There was blood on the cockpit,
and blood on the ground.
Blood on the cowling,
and blood all around.
Pity the pilot,
all bloody with gore,
For he won't be flying
That airplane no more.
After the last chorus tailed off into drinking, Jake looked across at Ben. "You're not singing these days?"
"Frog in my throat."
"You really are off your feed. C'mon, Ben, it's just a song. Lets off the steam."
"I know what it lets off, for Christ's sake." He shoved back from the table and popped to his feet. "Just remembered, I need to check something in Ops. A VIP flight I'm supposed to keep tabs on in case there's any brass worth interviewing. Be right back."
He sprinted to the Operations building, slowing only as he walked into the room where the flight board covered one wall, hoping the clamor of his heart was not loud enough for the night Operations staff to hear. As ever, he whipped out his pad and stood there jotting random flight information, scanning the entire board like a good working reporter, but the chalked entry for WASP 1 midway down instantly had told him what he needed to know. Since meeting Cass he had never imagined looking forward to a bed without her in it, but the three white letters—RON—up there for blessed REMAINING OVERNIGHT did the job.
Back at the Officers' Club, he veered to the bar. "Fill the tray," he told the barman.
The bartender crowded beer bottles onto the round serving tray until there were ten or a dozen, Ben didn't bother to count. He picked it up and steered toward the table.
Jake surveyed the forest of bottles on the tray. "What's all this?"
"Anesthesia. I have something to tell you about Vic."
4
"I interrupted the greatest movie never made, didn't I," Cass's murmur came from the region of the hard-used pillow.
"Immortality will just have to wait," Ben's came from where his head blissfully rested on her.
"How many t's in that?"
"You are a merciless woman." Still hazed over with the spell of their lovemaking, he lay clinging to her in the wreckage of the sheets, every part of the two of them bare except for wrist-watches—they hadn't taken the time to unstrap those. Hers, the type with luminous numerals that was issued to pilots, showed she had slipped into the room at the Excelsior merely twenty minutes ago.
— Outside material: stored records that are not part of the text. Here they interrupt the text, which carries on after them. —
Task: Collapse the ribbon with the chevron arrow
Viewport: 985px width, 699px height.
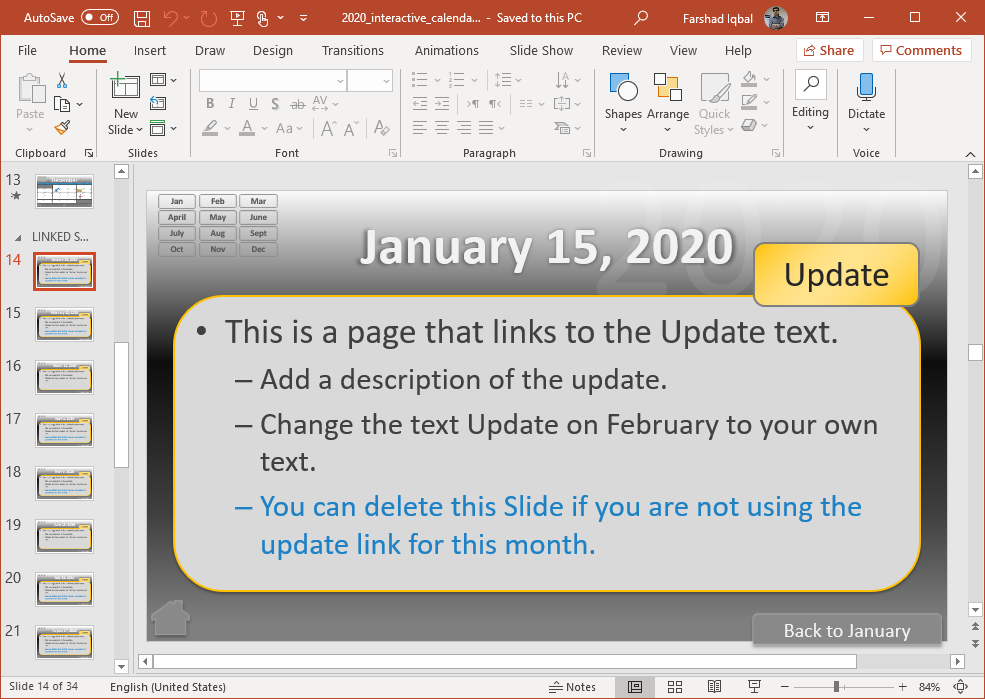Action: [x=968, y=153]
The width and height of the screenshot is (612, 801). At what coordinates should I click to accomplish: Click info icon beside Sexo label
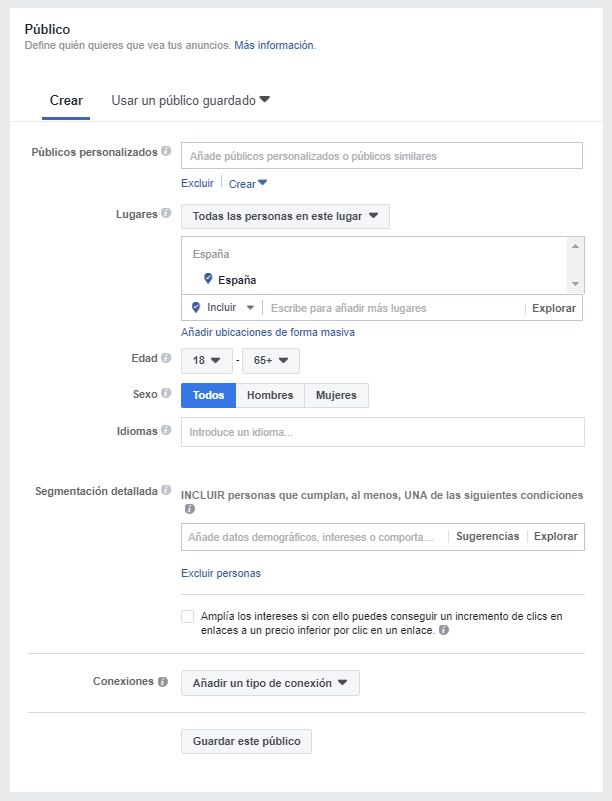click(x=166, y=393)
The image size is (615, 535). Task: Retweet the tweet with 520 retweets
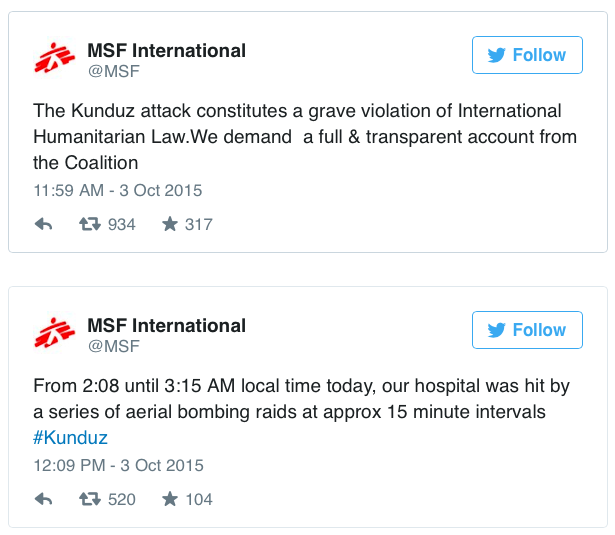click(89, 499)
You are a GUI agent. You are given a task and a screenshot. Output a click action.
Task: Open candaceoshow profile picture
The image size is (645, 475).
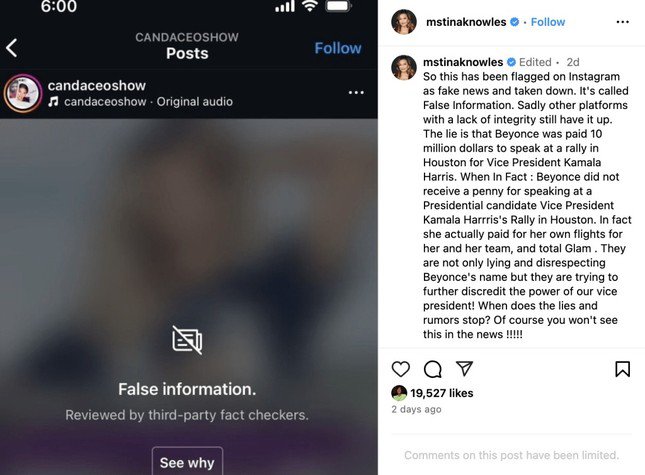coord(23,93)
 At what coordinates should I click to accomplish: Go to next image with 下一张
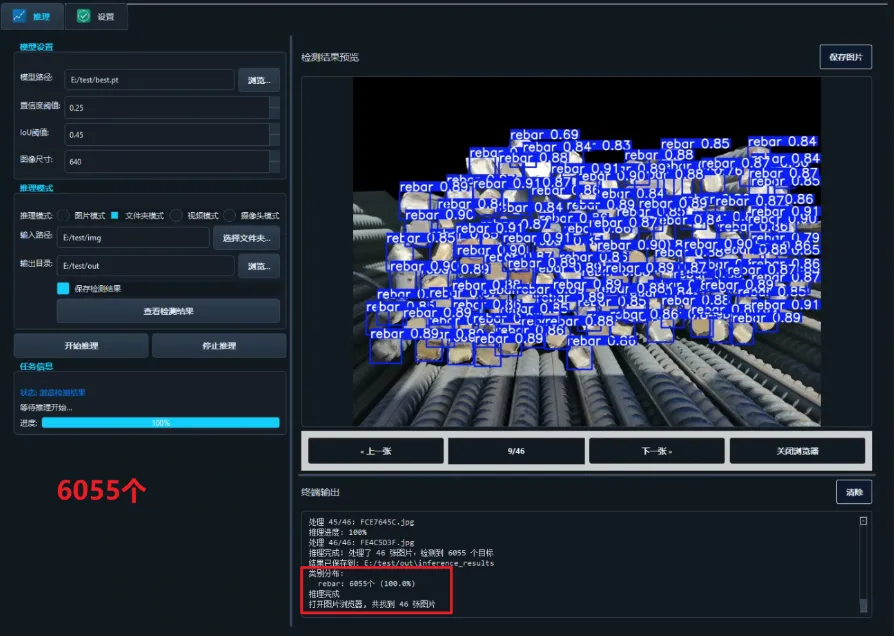pos(657,450)
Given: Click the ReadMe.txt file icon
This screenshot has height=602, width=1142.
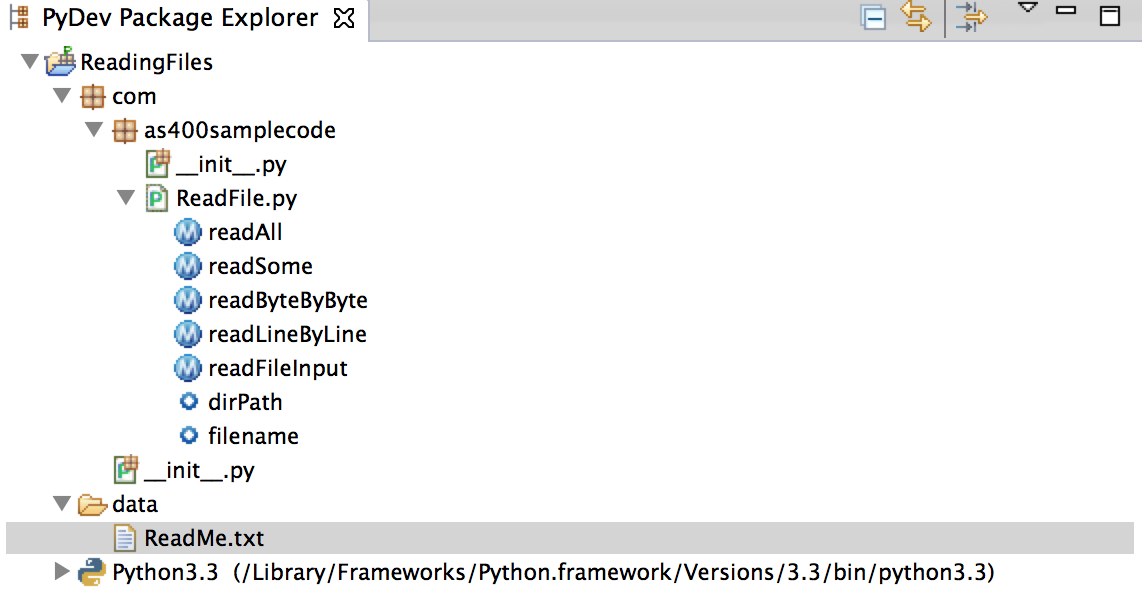Looking at the screenshot, I should click(x=124, y=538).
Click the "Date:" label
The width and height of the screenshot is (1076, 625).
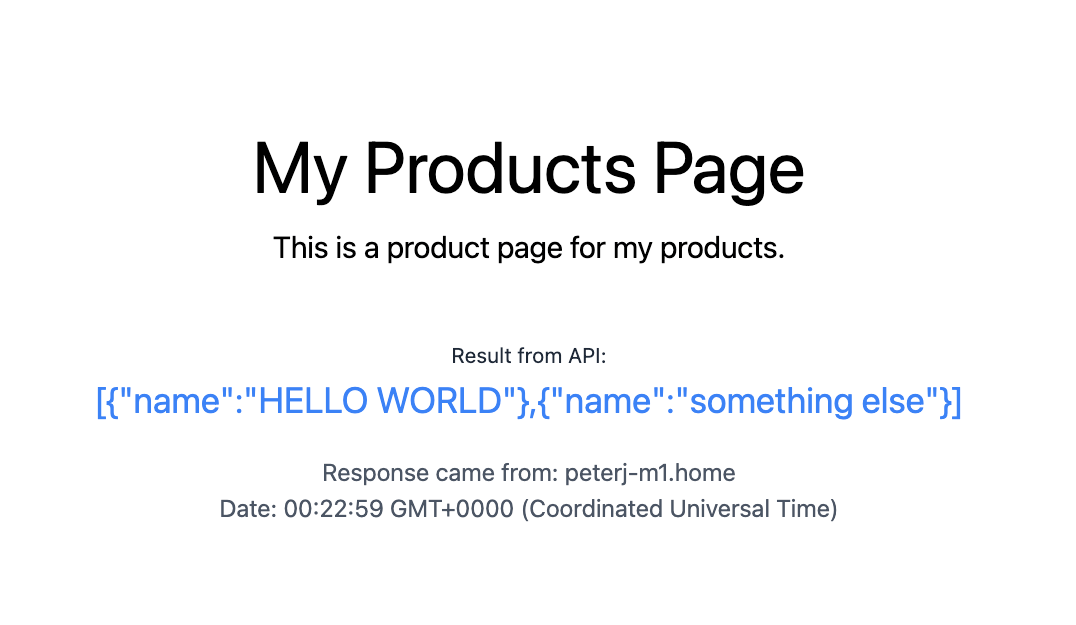click(x=248, y=509)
Before he could even get up from the typing table to greet her she'd slid the bolt home on the door and turned to him saying, "I guess we have some catching up to do." In the next breath they were at each other, kissing every direction, and here in the aftermath the creaky room with its flung clothing and kicked-off bedcovers looked like the muss after a spirited rummage sale; the one spot their mess hadn't touched was the portable typewriter with the page of script Ben had been pecking away at, and he couldn't help knowing half of that was crossed out untidily as usual.
"Bulletin for you." She was stroking the back of his head with a motion tender and tense at the same time. "This'll have to be another short night. I fly out again at 0600."
"Why didn't you say so? I'd have moved the bed closer to the door."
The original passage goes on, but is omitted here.